[start of DOCUMENT SEGMENT]

It does tell you something about who the target audience is though.

They are great from a development point of view, but inevitably they turn into something else, an excuse to be messy.

Mage.ai can be installed via pip (if it works for you).
Use the provided Dockerfiles.
Get ready to Notebook (or work your way around them like me).

If mage.ai is made for Data Engineers, they should focus on documentation and usage that is centered around the best practices they care so much about, for example, a good plugin with PyCharm or VSCode.

A Little Note Before We Start.

I want to make something clear, I don’t try to be unkind in my review of tools. I am simply an engineer, starting from zero, with no knowledge, and trying to ramp myself up onto a tool.

I comment about my experience along the way. Who doesn’t run into problems when trying out a new tool? The whole point of it is I struggle, so you don’t have to, and get a better understand of a new tool in the process.

It’s possible my struggles say more about me than a tool, but there is value there.

Example mage Pipeline.

I have 20GB worth of data from my previous post on DuckDB, we will write a mage pipeline to process this data. The data is from Backblaze Harddrive failures, Q1, Q2, and Q3.

Since mage supports Spark, we will attempt to write a PySpark pipeline with it, and see how things go. The first command I ran init’d a new project and started the Notebook.

mage start mage-test-spark

You will then end up with something like this in your browser. So it’s clear from the start mage.ai is at least partly a visual Pipeline development tool. That will become clear in the rest of the example walkthrough, there are no CLI commands to run, it’s the GUI my friend.

Once you click to create a new Batch pipeline, you are met with this wizardry.

As you can see there is a number of Blocks, you can select from at the top. Rember these Blocks map to sections of code that produce a Data Product.

I tried to select PySpark instead of Python at the very top and was met with a giant error. No surprise for a new tool. I figured maybe mage is having trouble finding my local Spark install.

I tried running the same command from the official mage Dockerfile as well and got a different error, it’s looking for boto3 credentials just because I want to write a PySpark pipeline locally.

So strange. Then I read the mentioned documentation, Lord save us all, it wants me to set up an EMR cluster! By George, I will do no such thing! Talk about expensive just to develop a PySpark pipeline locally! Lest you think I lie … “steps required to use Mage locally with Spark …”

They should have at minimum PySpark pip installed in their Docker at a minimum and Spark available inside the Docker image itself to help with local development. I should be able to select PySpark and write a Spark pipeline locally without needing credentials to a remote cluster.

Below is my understanding of the data Pipeline workflow in mage.ai so far.

Trying to move forward.

[end of DOCUMENT SEGMENT]

### STATED GOAL 1
Answer these questions about the mage.ai review:
(a) How much data does the author carry over from the earlier post on DuckDB?
(b) Where does that data come from?
(c) What does the mage documentation want the author to set up in order to use Spark?

[start of DATA SHOWN]

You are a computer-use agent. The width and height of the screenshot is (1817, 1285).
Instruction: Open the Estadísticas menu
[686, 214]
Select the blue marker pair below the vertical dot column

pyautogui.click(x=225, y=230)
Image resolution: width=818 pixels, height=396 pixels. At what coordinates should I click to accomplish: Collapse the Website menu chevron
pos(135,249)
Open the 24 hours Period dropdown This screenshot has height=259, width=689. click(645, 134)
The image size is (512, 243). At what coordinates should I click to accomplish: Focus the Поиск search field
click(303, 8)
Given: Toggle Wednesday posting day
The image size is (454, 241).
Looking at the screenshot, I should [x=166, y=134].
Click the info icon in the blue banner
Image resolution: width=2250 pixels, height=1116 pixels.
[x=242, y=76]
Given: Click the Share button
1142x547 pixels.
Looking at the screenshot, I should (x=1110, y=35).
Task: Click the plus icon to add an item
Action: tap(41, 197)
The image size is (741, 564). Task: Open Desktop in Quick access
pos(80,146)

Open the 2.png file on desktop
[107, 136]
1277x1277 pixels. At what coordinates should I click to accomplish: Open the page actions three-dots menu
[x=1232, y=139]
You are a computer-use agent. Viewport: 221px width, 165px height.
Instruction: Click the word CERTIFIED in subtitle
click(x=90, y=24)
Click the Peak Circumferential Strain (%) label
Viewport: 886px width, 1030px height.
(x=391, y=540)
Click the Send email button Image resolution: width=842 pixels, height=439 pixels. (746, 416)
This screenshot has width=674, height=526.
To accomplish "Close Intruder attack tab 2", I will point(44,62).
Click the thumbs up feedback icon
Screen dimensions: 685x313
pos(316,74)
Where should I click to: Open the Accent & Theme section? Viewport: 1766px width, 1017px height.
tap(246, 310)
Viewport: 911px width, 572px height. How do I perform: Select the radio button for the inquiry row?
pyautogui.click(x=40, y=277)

[end of DATA SHOWN]

### STATED GOAL 2
Transcribe everything in the listing, from its start down to the line that contains "click(303, 8)", keeping each line exactly the same.

### EXERCISE RESPONSE 1
(a) 20GB.
(b) Backblaze hard drive failures, Q1, Q2, and Q3.
(c) An EMR cluster.

### EXERCISE RESPONSE 2
You are a computer-use agent. The width and height of the screenshot is (1817, 1285).
Instruction: Open the Estadísticas menu
[686, 214]
Select the blue marker pair below the vertical dot column

pyautogui.click(x=225, y=230)
Image resolution: width=818 pixels, height=396 pixels. At what coordinates should I click to accomplish: Collapse the Website menu chevron
pos(135,249)
Open the 24 hours Period dropdown This screenshot has height=259, width=689. click(645, 134)
The image size is (512, 243). At what coordinates should I click to accomplish: Focus the Поиск search field
click(303, 8)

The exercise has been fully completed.